The goal of the majority of teams was to complete the preseason schedule without suffering a slew of key injuries that would have doomed the season before it started.

But while football will no longer be meaningless, that doesn't mean that fans are about to see quality football.

During the first month of the season, teams will go at it hard and try to win games. But nearly all of the teams will be out of sync.

They didn't play hard in the preseason, and they didn't practice hard or long enough in training camp. No matter what the players tell you, they are not in the kind of game shape that they will be in October.

The first month of the regular season is basically what the old preseason used to be. Through the 1990s, teams would play a lot harder in the preseason because they wanted to get ready for the start of the regular season. That changed dramatically as pro football become a year-long sport.

Mini-camps and organized team activities (OTAs) in the offseason keep veteran players on top of the type of offense and defense that will be played. Players are expected to keep themselves in good shape on their own. Training camp simply doesn't matter as much, and that's why past training camp martinets like Don Shula, Jimmy Johnson and Bill Parcells are no longer needed.

(Actually, Ray Perkins ran one of the toughest training camps ever seen. Parcells' predecessor with the New York Giants was from the Bear Bryant school of football preparation, and he put his team through the gauntlet on a regular basis.)

But because there are no double sessions in training camp and the preseason games only have meaning for those who are trying to make the bottom of the roster, most players simply are not game ready.

There may be one or two teams that are more prepared than the competition. Last year, Jim Harbaugh ran a much tougher camp in his first season as an NFL coach. As a result, the 49ers got out of the gate extremely well, winning three of four games in the first month of the season and seizing control of the NFC West with a 9-1 record before anyone had a chance to breathe.

Coaches who push their teams harder in training camp gamble that key players won't get hurt. It's a gamble that is not worth taking for good teams.

Coaches like Tom Coughlin, Bill Belichick, Mike Tomlin and Mike McCarthy don't come into the season thinking that they must go 16-0 to have a good season.
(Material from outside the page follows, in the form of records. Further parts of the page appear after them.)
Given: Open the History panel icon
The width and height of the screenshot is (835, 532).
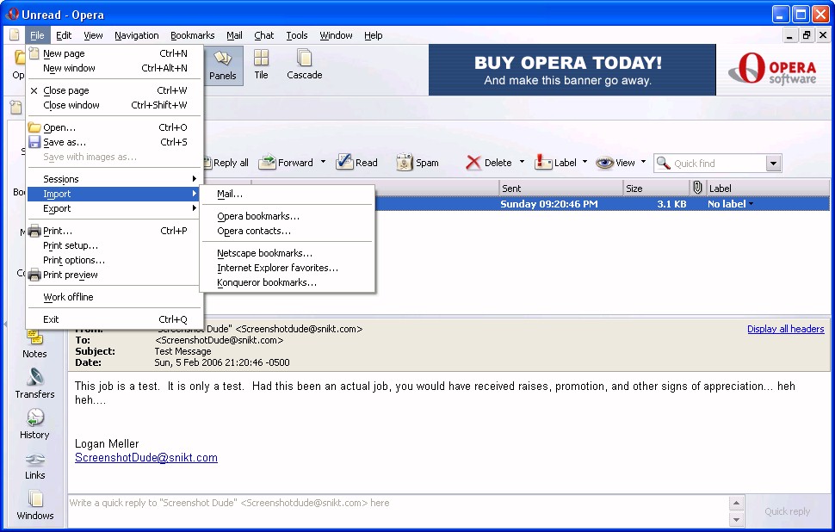Looking at the screenshot, I should tap(34, 418).
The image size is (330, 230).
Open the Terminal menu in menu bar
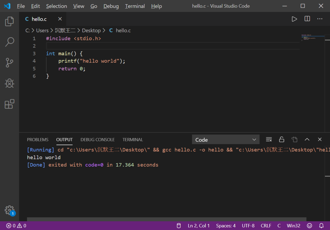click(x=135, y=6)
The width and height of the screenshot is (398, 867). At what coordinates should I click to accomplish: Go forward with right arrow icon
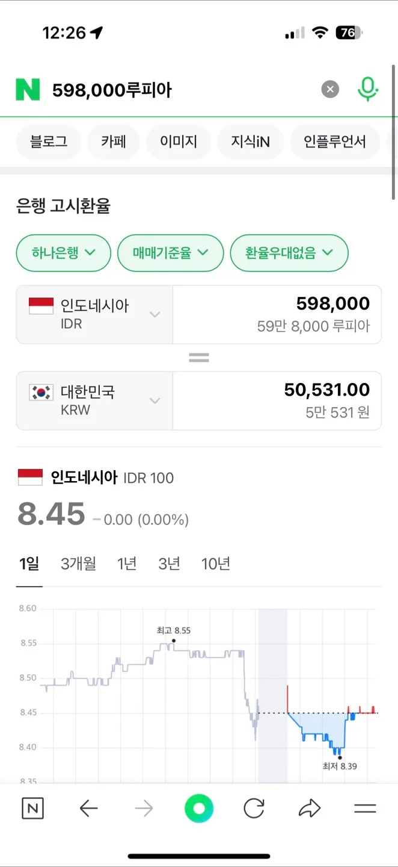coord(144,809)
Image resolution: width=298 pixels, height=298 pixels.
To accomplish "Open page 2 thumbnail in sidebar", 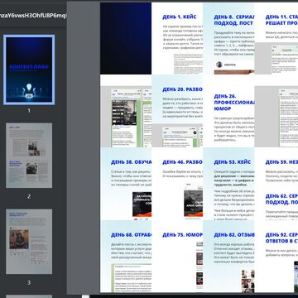I will point(29,156).
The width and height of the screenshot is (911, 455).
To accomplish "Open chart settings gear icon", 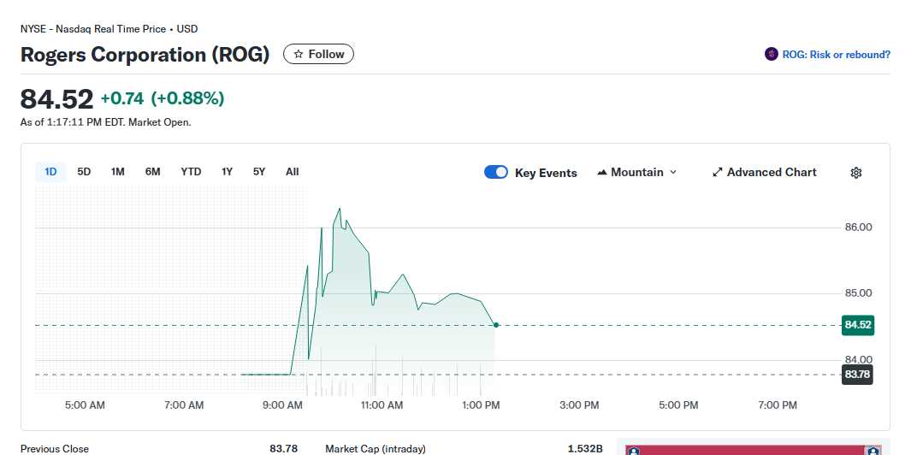I will tap(855, 173).
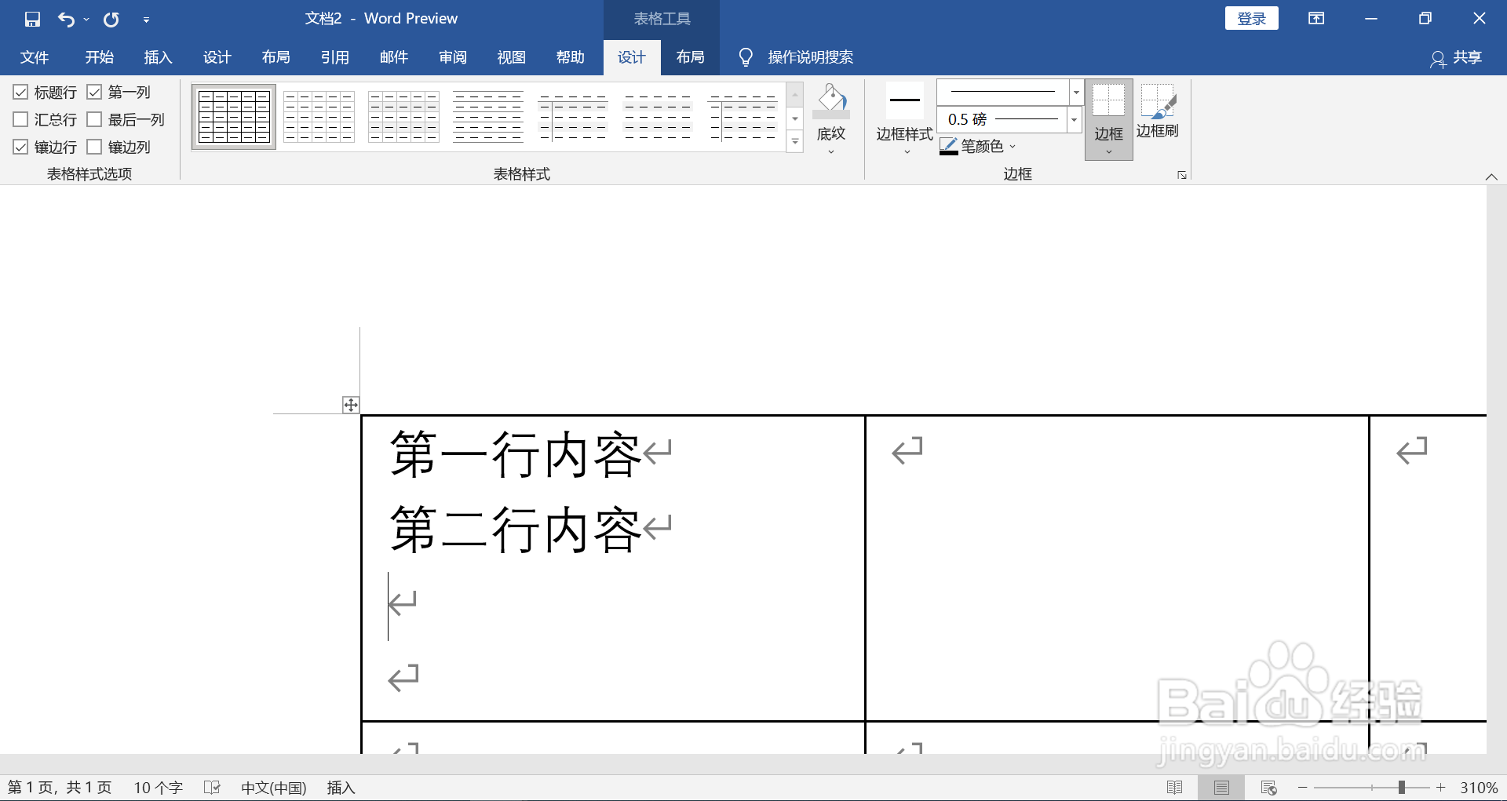Switch to the 邮件 ribbon tab
This screenshot has width=1507, height=801.
coord(393,56)
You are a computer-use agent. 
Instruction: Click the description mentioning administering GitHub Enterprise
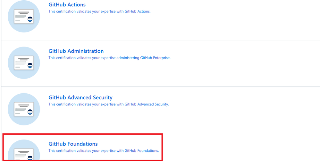coord(109,58)
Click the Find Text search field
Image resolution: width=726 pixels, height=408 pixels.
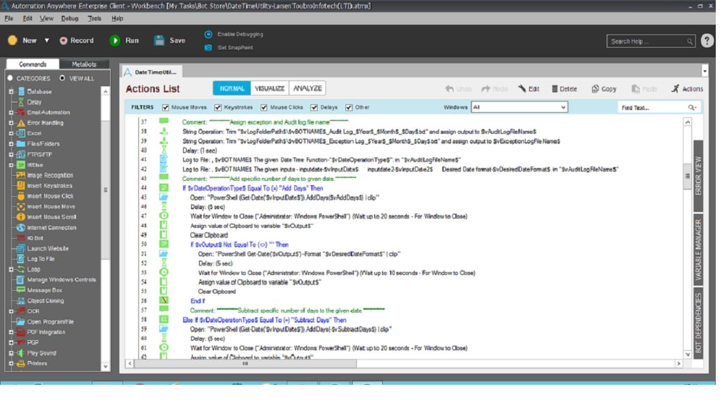[x=652, y=108]
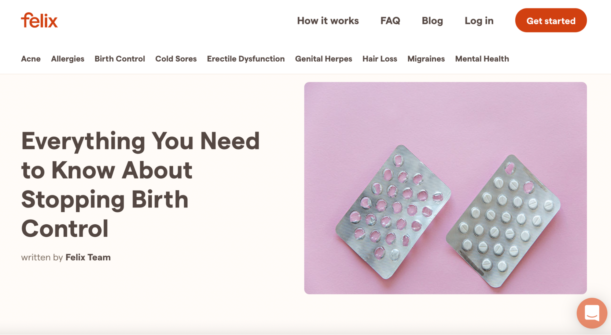This screenshot has width=611, height=335.
Task: Select Genital Herpes category
Action: tap(323, 59)
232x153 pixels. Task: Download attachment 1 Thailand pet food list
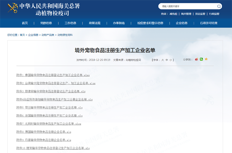pos(53,75)
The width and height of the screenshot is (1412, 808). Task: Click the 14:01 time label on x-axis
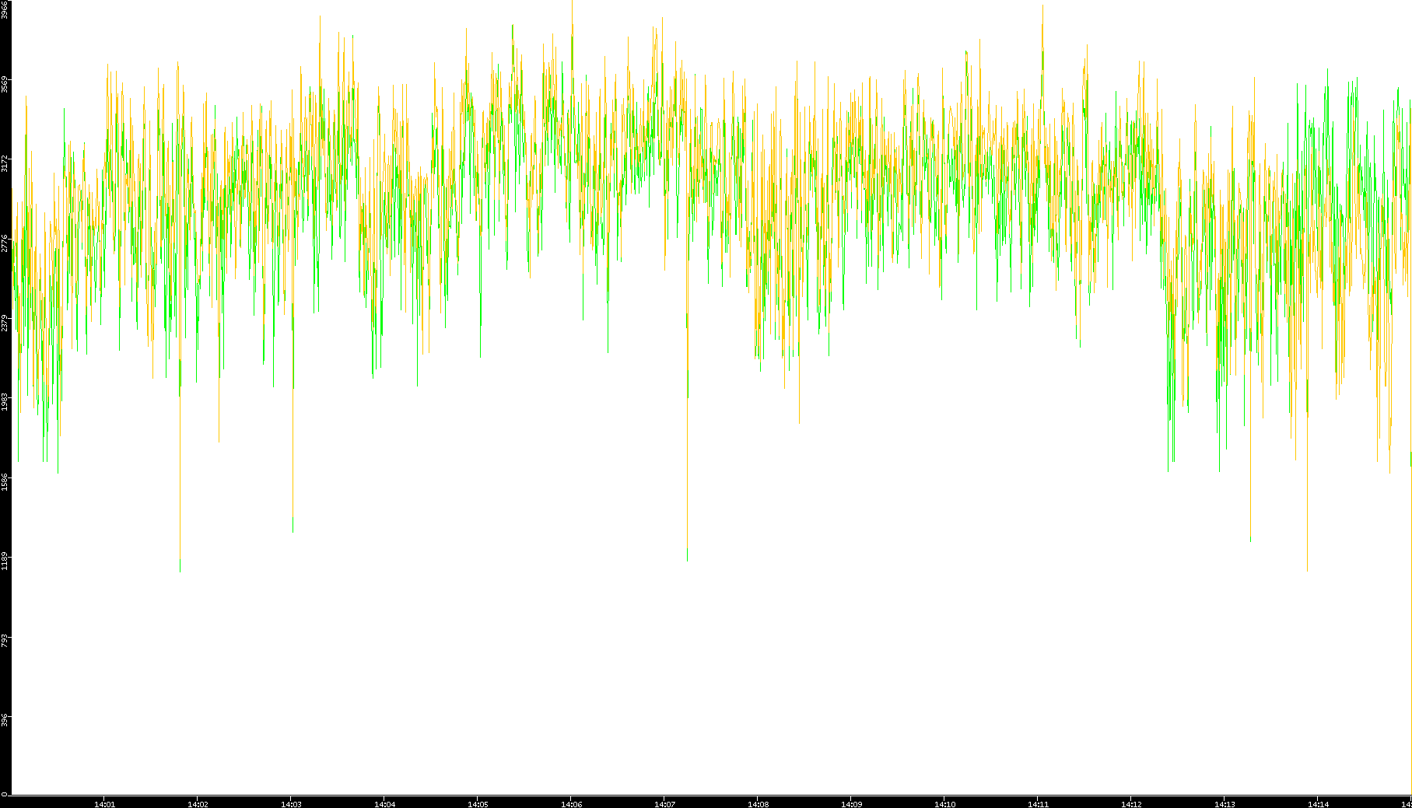click(104, 804)
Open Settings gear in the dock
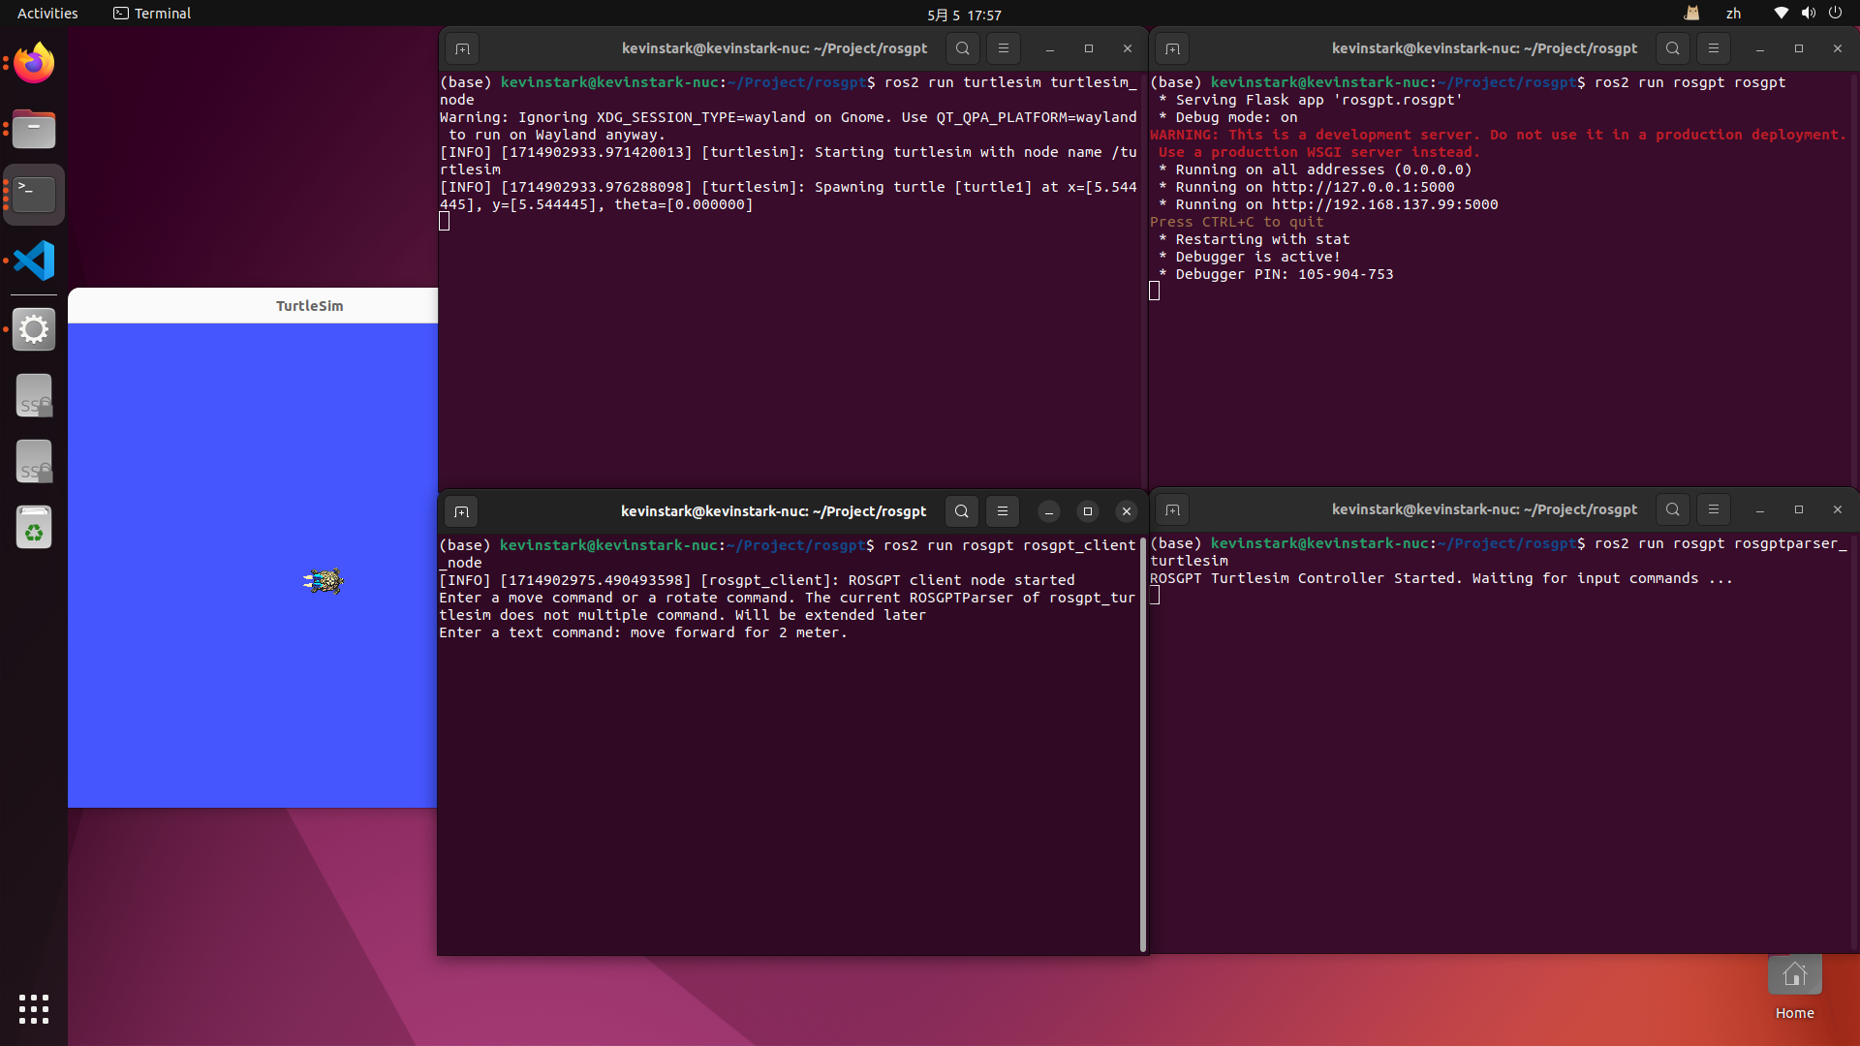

Those coaches know that it's about playing your best football in December, January and, hopefully, February.

That's how Coughlin has done it while winning two of the last five Super Bowls. That's the lesson that he taught Belichick in two Super Bowls and the same lesson he gave to McCarthy last year in the divisional playoffs.

The Giants weren't as good as either the Pats or the Packers during the regular season, but they were better than both of them when the money was on the table in the postseason.

The better teams will get by in the first month of the season on talent and strategy. But the overall quality of play will not be good. It certainly won't be anything close to what it will be in October and beyond.

That's the sacrifice that all teams make by turning training camp into a modern-day trip to the spa.